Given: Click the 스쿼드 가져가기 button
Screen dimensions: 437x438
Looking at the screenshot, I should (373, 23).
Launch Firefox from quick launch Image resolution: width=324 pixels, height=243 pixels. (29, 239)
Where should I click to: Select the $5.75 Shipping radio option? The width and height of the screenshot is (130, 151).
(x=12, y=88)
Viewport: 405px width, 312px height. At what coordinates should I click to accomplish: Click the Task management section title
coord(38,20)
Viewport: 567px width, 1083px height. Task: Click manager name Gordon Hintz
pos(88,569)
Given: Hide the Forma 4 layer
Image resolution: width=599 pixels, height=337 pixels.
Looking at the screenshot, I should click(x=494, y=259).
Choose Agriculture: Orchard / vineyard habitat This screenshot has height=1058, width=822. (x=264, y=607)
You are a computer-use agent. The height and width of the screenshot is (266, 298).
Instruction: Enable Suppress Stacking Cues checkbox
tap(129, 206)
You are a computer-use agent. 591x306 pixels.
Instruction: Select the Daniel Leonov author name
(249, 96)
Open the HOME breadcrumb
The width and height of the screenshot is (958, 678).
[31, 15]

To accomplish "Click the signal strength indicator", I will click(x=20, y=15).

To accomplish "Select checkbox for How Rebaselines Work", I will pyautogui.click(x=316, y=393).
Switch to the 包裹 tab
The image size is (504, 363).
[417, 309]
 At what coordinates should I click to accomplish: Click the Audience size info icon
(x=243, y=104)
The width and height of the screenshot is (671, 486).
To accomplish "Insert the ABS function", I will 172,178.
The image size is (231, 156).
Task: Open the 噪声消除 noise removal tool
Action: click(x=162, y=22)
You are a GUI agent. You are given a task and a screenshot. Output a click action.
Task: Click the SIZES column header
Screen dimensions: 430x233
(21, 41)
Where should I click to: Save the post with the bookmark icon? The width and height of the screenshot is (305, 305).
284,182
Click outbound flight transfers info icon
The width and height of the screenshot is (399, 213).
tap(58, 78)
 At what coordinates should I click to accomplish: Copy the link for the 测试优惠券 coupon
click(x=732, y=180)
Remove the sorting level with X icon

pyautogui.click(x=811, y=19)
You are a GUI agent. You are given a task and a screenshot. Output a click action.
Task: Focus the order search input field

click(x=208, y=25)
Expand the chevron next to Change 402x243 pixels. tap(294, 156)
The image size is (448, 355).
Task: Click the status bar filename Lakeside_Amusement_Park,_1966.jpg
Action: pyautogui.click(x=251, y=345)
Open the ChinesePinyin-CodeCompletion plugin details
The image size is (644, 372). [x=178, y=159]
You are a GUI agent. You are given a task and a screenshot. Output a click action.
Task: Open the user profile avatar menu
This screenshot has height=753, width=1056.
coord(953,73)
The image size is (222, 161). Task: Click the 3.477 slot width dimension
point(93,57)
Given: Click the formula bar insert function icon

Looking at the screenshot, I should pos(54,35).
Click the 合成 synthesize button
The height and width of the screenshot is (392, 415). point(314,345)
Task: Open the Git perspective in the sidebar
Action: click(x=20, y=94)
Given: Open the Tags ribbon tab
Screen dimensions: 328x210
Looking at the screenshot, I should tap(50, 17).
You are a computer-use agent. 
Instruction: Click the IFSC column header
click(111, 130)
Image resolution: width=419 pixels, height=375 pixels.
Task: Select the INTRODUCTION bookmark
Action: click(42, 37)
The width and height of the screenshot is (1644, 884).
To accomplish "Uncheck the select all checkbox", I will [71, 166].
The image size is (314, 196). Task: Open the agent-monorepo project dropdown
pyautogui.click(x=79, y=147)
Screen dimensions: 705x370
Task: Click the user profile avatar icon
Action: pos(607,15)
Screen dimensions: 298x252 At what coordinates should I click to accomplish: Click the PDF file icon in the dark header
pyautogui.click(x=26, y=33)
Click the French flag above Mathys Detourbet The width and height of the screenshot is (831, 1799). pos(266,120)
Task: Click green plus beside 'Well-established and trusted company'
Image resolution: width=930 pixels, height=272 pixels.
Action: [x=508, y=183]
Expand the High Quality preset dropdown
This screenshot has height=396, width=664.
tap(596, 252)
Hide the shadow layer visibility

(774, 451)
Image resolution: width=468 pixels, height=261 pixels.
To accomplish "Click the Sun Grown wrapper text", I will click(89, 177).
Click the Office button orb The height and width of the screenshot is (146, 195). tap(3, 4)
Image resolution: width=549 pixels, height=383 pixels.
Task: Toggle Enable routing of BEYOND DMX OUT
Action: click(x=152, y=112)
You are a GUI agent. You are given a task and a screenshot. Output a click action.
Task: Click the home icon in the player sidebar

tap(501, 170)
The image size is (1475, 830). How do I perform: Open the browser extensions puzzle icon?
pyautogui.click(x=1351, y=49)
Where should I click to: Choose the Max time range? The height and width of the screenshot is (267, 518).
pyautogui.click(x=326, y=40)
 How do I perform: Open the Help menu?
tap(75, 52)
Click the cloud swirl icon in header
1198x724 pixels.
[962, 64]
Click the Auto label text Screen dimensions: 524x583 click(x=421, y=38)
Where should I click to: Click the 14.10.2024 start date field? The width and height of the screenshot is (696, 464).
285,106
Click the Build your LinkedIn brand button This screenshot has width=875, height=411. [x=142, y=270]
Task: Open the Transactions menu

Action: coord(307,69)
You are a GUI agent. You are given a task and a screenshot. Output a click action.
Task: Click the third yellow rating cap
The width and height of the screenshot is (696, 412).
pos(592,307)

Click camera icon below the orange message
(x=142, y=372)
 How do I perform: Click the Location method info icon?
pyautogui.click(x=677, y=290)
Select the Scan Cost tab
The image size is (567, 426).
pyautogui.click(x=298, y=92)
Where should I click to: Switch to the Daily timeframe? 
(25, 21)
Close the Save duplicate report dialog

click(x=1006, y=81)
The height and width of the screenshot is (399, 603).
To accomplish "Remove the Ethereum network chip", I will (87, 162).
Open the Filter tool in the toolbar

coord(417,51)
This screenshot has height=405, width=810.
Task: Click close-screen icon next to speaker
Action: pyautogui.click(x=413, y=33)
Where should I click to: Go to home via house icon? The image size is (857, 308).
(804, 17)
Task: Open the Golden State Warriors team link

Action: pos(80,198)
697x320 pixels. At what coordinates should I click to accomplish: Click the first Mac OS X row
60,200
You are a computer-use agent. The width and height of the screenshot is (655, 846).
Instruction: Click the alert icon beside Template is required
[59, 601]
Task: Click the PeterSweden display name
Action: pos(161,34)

------------

__WHAT YOU SHOULD DO__. Your job is to output all of the material exactly.

__RESPONSE AREA__.
Given: Click the 스쿼드 가져가기 button
Screen dimensions: 437x438
Looking at the screenshot, I should (373, 23).
Launch Firefox from quick launch Image resolution: width=324 pixels, height=243 pixels. (29, 239)
Where should I click to: Select the $5.75 Shipping radio option? The width and height of the screenshot is (130, 151).
(x=12, y=88)
Viewport: 405px width, 312px height. At what coordinates should I click to accomplish: Click the Task management section title
coord(38,20)
Viewport: 567px width, 1083px height. Task: Click manager name Gordon Hintz
pos(88,569)
Given: Hide the Forma 4 layer
Image resolution: width=599 pixels, height=337 pixels.
Looking at the screenshot, I should click(x=494, y=259).
Choose Agriculture: Orchard / vineyard habitat This screenshot has height=1058, width=822. (x=264, y=607)
You are a computer-use agent. The height and width of the screenshot is (266, 298).
Instruction: Enable Suppress Stacking Cues checkbox
tap(129, 206)
You are a computer-use agent. 591x306 pixels.
Instruction: Select the Daniel Leonov author name
(249, 96)
Open the HOME breadcrumb
The width and height of the screenshot is (958, 678).
[31, 15]

To accomplish "Click the signal strength indicator", I will click(x=20, y=15).

To accomplish "Select checkbox for How Rebaselines Work", I will pyautogui.click(x=316, y=393).
Switch to the 包裹 tab
The image size is (504, 363).
[417, 309]
 At what coordinates should I click to accomplish: Click the Audience size info icon
(x=243, y=104)
The width and height of the screenshot is (671, 486).
To accomplish "Insert the ABS function", I will 172,178.
The image size is (231, 156).
Task: Open the 噪声消除 noise removal tool
Action: click(x=162, y=22)
You are a GUI agent. You are given a task and a screenshot. Output a click action.
Task: Click the SIZES column header
Screen dimensions: 430x233
(21, 41)
Where should I click to: Save the post with the bookmark icon? The width and height of the screenshot is (305, 305).
284,182
Click outbound flight transfers info icon
The width and height of the screenshot is (399, 213).
tap(58, 78)
 At what coordinates should I click to accomplish: Copy the link for the 测试优惠券 coupon
click(x=732, y=180)
Remove the sorting level with X icon

pyautogui.click(x=811, y=19)
You are a GUI agent. You are given a task and a screenshot. Output a click action.
Task: Focus the order search input field

click(x=208, y=25)
Expand the chevron next to Change 402x243 pixels. tap(294, 156)
The image size is (448, 355).
Task: Click the status bar filename Lakeside_Amusement_Park,_1966.jpg
Action: pyautogui.click(x=251, y=345)
Open the ChinesePinyin-CodeCompletion plugin details
The image size is (644, 372). [x=178, y=159]
You are a GUI agent. You are given a task and a screenshot. Output a click action.
Task: Open the user profile avatar menu
This screenshot has height=753, width=1056.
coord(953,73)
The image size is (222, 161). Task: Click the 3.477 slot width dimension
point(93,57)
Given: Click the formula bar insert function icon

Looking at the screenshot, I should pos(54,35).
Click the 合成 synthesize button
The height and width of the screenshot is (392, 415). point(314,345)
Task: Open the Git perspective in the sidebar
Action: click(x=20, y=94)
Given: Open the Tags ribbon tab
Screen dimensions: 328x210
Looking at the screenshot, I should tap(50, 17).
You are a computer-use agent. 
Instruction: Click the IFSC column header
click(111, 130)
Image resolution: width=419 pixels, height=375 pixels.
Task: Select the INTRODUCTION bookmark
Action: click(42, 37)
The width and height of the screenshot is (1644, 884).
To accomplish "Uncheck the select all checkbox", I will [71, 166].
The image size is (314, 196). Task: Open the agent-monorepo project dropdown
pyautogui.click(x=79, y=147)
Screen dimensions: 705x370
Task: Click the user profile avatar icon
Action: pos(607,15)
Screen dimensions: 298x252 At what coordinates should I click to accomplish: Click the PDF file icon in the dark header
pyautogui.click(x=26, y=33)
Click the French flag above Mathys Detourbet The width and height of the screenshot is (831, 1799). pos(266,120)
Task: Click green plus beside 'Well-established and trusted company'
Image resolution: width=930 pixels, height=272 pixels.
Action: [x=508, y=183]
Expand the High Quality preset dropdown
This screenshot has height=396, width=664.
tap(596, 252)
Hide the shadow layer visibility

(774, 451)
Image resolution: width=468 pixels, height=261 pixels.
To accomplish "Click the Sun Grown wrapper text", I will click(89, 177).
Click the Office button orb The height and width of the screenshot is (146, 195). tap(3, 4)
Image resolution: width=549 pixels, height=383 pixels.
Task: Toggle Enable routing of BEYOND DMX OUT
Action: click(x=152, y=112)
You are a GUI agent. You are given a task and a screenshot. Output a click action.
Task: Click the home icon in the player sidebar

tap(501, 170)
The image size is (1475, 830). How do I perform: Open the browser extensions puzzle icon?
pyautogui.click(x=1351, y=49)
Where should I click to: Choose the Max time range? The height and width of the screenshot is (267, 518).
pyautogui.click(x=326, y=40)
 How do I perform: Open the Help menu?
tap(75, 52)
Click the cloud swirl icon in header
1198x724 pixels.
[962, 64]
Click the Auto label text Screen dimensions: 524x583 click(x=421, y=38)
Where should I click to: Click the 14.10.2024 start date field? The width and height of the screenshot is (696, 464).
285,106
Click the Build your LinkedIn brand button This screenshot has width=875, height=411. [x=142, y=270]
Task: Open the Transactions menu

Action: coord(307,69)
You are a GUI agent. You are given a task and a screenshot. Output a click action.
Task: Click the third yellow rating cap
The width and height of the screenshot is (696, 412).
pos(592,307)

Click camera icon below the orange message
(x=142, y=372)
 How do I perform: Click the Location method info icon?
pyautogui.click(x=677, y=290)
Select the Scan Cost tab
The image size is (567, 426).
pyautogui.click(x=298, y=92)
Where should I click to: Switch to the Daily timeframe? 
(25, 21)
Close the Save duplicate report dialog

click(x=1006, y=81)
The height and width of the screenshot is (399, 603).
To accomplish "Remove the Ethereum network chip", I will (87, 162).
Open the Filter tool in the toolbar

coord(417,51)
This screenshot has height=405, width=810.
Task: Click close-screen icon next to speaker
Action: pyautogui.click(x=413, y=33)
Where should I click to: Go to home via house icon? The image size is (857, 308).
(804, 17)
Task: Open the Golden State Warriors team link

Action: pos(80,198)
697x320 pixels. At what coordinates should I click to accomplish: Click the first Mac OS X row
60,200
You are a computer-use agent. The width and height of the screenshot is (655, 846).
Instruction: Click the alert icon beside Template is required
[59, 601]
Task: Click the PeterSweden display name
Action: pos(161,34)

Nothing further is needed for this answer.